E: Those tobaccos (in the cigar) are priceless. Even just taking into account the amount of time we have had them and been caring for them, there’s not a price you can put on it. We have had it for so long and been so careful about how we handle it — and we don’t have very much of these tobaccos either. The amount of work that it takes to maintain that tobacco is huge. It takes time and constant attention to achieve that kind of quality, which is part of why it’s a limited-production cigar.
The Micallef branding on the main bands is eyecatching. Where did that coat of arms come from?
A: Well, one of my family members came up with that in 1190. It’s really our family coat of arms. And our assumption in all the research we’ve done is that our family came from somewhere in central Europe during the Crusades and after that all settled down ended up on the island of Malta. And that went from a fighting order, or from Knights, to a hospital order. I was there a few years ago and walked around where the Knights of Malta met. The Micallef name was carved on the back of one the chairs in the, I guess you’d call it a conference room. It’s pretty cool to see something that was hundreds of years old with my name carved on it.

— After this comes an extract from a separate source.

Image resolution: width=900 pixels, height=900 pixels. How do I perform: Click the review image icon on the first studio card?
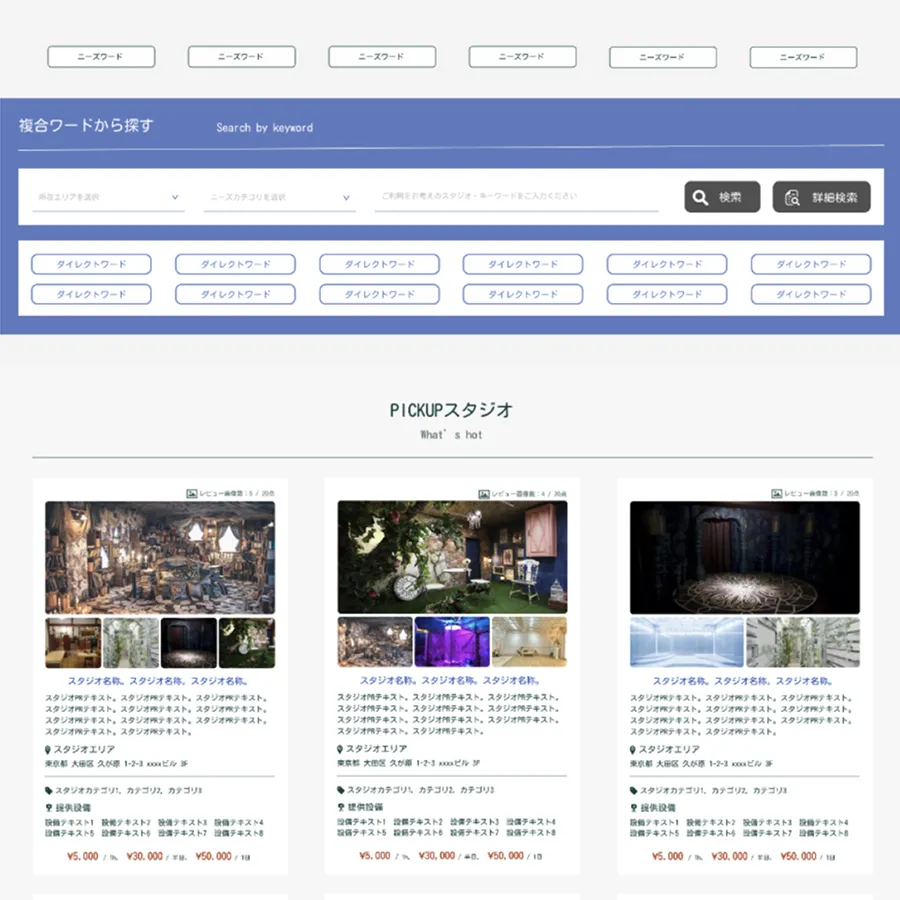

There are several varieties of the Micallef coat of arms but they’re all based on the law, which is the reason for that “X” in the center, which isn’t really an “X.” It’s two saws, and it’s basically a symbol meaning that as the law cuts in your favor, it also can cut against you.
We had judges and lawyers back many, many centuries ago. And that’s pretty much it. I’ve never ever branded any of my companies with our name before. But I do like the crest and I do like the fact that we really have a reasonable idea of who we came from. So I thought, why not do a cigar like that?